TASK. The expected output is the line with "This screenshot has height=595, width=842." followed by every remaining line of the entries, all repeated exactly.

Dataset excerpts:
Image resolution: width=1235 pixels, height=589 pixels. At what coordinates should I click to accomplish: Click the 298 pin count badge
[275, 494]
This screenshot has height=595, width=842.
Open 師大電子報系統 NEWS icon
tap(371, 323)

COMPLETED TASK.
This screenshot has height=595, width=842.
Open 師大電子報系統 NEWS icon
tap(371, 323)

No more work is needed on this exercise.